▶ [WORK REQUEST] Each record is to be repeated exactly as it stands below.

#### TASK INPUT

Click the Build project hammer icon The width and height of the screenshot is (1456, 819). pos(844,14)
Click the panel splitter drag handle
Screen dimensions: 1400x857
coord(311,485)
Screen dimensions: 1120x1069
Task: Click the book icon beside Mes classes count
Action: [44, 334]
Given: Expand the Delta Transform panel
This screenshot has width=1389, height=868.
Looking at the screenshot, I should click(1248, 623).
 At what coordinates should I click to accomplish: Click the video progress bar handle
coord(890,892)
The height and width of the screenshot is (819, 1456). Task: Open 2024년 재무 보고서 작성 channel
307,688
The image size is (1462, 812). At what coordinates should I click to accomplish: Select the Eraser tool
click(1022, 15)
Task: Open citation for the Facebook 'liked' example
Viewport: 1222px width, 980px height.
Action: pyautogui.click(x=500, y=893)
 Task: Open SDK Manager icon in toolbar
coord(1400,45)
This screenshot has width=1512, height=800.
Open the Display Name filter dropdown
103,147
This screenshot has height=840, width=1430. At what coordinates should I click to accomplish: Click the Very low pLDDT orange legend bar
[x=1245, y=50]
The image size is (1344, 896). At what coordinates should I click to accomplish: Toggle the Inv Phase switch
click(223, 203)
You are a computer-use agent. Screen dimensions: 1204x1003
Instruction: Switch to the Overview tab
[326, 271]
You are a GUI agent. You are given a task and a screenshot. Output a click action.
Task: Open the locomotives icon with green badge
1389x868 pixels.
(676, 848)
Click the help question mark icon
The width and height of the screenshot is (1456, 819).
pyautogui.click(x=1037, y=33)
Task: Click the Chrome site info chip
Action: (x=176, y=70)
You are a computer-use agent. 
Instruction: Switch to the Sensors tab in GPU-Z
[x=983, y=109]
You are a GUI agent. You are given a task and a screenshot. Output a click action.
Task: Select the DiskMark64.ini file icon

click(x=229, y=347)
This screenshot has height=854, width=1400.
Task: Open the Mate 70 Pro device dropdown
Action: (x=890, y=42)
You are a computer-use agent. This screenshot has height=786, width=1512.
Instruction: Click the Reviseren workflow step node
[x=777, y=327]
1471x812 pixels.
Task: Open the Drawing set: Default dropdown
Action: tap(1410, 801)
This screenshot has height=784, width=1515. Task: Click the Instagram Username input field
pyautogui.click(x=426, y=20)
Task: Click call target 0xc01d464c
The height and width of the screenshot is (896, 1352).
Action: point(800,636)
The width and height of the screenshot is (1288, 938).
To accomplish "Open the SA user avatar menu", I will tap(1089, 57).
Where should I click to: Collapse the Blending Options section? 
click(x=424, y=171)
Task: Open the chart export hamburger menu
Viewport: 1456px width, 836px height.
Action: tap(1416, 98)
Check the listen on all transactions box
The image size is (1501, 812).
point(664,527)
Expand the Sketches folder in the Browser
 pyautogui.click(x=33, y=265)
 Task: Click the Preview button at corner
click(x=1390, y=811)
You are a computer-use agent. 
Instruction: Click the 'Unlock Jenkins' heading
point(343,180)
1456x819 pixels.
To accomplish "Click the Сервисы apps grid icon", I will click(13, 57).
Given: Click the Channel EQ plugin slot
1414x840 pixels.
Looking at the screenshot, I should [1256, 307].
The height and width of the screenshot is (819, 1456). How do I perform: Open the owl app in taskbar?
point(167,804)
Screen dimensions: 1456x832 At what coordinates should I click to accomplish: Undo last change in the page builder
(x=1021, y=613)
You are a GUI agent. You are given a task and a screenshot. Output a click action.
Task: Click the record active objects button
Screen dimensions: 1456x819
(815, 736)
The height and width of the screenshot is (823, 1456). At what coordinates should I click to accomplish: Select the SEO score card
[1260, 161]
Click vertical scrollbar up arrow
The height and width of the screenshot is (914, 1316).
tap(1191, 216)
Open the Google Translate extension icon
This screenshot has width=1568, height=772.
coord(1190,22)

########

▶ [OUTPUT BELOW]
Click the Build project hammer icon The width and height of the screenshot is (1456, 819). pos(844,14)
Click the panel splitter drag handle
Screen dimensions: 1400x857
coord(311,485)
Screen dimensions: 1120x1069
Task: Click the book icon beside Mes classes count
Action: [44, 334]
Given: Expand the Delta Transform panel
This screenshot has width=1389, height=868.
Looking at the screenshot, I should click(1248, 623).
 At what coordinates should I click to accomplish: Click the video progress bar handle
coord(890,892)
The height and width of the screenshot is (819, 1456). Task: Open 2024년 재무 보고서 작성 channel
307,688
The image size is (1462, 812). At what coordinates should I click to accomplish: Select the Eraser tool
click(1022, 15)
Task: Open citation for the Facebook 'liked' example
Viewport: 1222px width, 980px height.
Action: pyautogui.click(x=500, y=893)
 Task: Open SDK Manager icon in toolbar
coord(1400,45)
This screenshot has width=1512, height=800.
Open the Display Name filter dropdown
103,147
This screenshot has height=840, width=1430. At what coordinates should I click to accomplish: Click the Very low pLDDT orange legend bar
[x=1245, y=50]
The image size is (1344, 896). At what coordinates should I click to accomplish: Toggle the Inv Phase switch
click(223, 203)
You are a computer-use agent. Screen dimensions: 1204x1003
Instruction: Switch to the Overview tab
[326, 271]
You are a GUI agent. You are given a task and a screenshot. Output a click action.
Task: Open the locomotives icon with green badge
1389x868 pixels.
(676, 848)
Click the help question mark icon
The width and height of the screenshot is (1456, 819).
pyautogui.click(x=1037, y=33)
Task: Click the Chrome site info chip
Action: (x=176, y=70)
You are a computer-use agent. 
Instruction: Switch to the Sensors tab in GPU-Z
[x=983, y=109]
You are a GUI agent. You are given a task and a screenshot. Output a click action.
Task: Select the DiskMark64.ini file icon

click(x=229, y=347)
This screenshot has height=854, width=1400.
Task: Open the Mate 70 Pro device dropdown
Action: (x=890, y=42)
You are a computer-use agent. This screenshot has height=786, width=1512.
Instruction: Click the Reviseren workflow step node
[x=777, y=327]
1471x812 pixels.
Task: Open the Drawing set: Default dropdown
Action: tap(1410, 801)
This screenshot has height=784, width=1515. Task: Click the Instagram Username input field
pyautogui.click(x=426, y=20)
Task: Click call target 0xc01d464c
The height and width of the screenshot is (896, 1352).
Action: point(800,636)
The width and height of the screenshot is (1288, 938).
To accomplish "Open the SA user avatar menu", I will tap(1089, 57).
Where should I click to: Collapse the Blending Options section? 
click(x=424, y=171)
Task: Open the chart export hamburger menu
Viewport: 1456px width, 836px height.
Action: tap(1416, 98)
Check the listen on all transactions box
The image size is (1501, 812).
point(664,527)
Expand the Sketches folder in the Browser
 pyautogui.click(x=33, y=265)
 Task: Click the Preview button at corner
click(x=1390, y=811)
You are a computer-use agent. 
Instruction: Click the 'Unlock Jenkins' heading
point(343,180)
1456x819 pixels.
To accomplish "Click the Сервисы apps grid icon", I will click(13, 57).
Given: Click the Channel EQ plugin slot
1414x840 pixels.
Looking at the screenshot, I should [1256, 307].
The height and width of the screenshot is (819, 1456). How do I perform: Open the owl app in taskbar?
point(167,804)
Screen dimensions: 1456x832 At what coordinates should I click to accomplish: Undo last change in the page builder
(x=1021, y=613)
You are a GUI agent. You are given a task and a screenshot. Output a click action.
Task: Click the record active objects button
Screen dimensions: 1456x819
(815, 736)
The height and width of the screenshot is (823, 1456). At what coordinates should I click to accomplish: Select the SEO score card
[1260, 161]
Click vertical scrollbar up arrow
The height and width of the screenshot is (914, 1316).
tap(1191, 216)
Open the Google Translate extension icon
This screenshot has width=1568, height=772.
coord(1190,22)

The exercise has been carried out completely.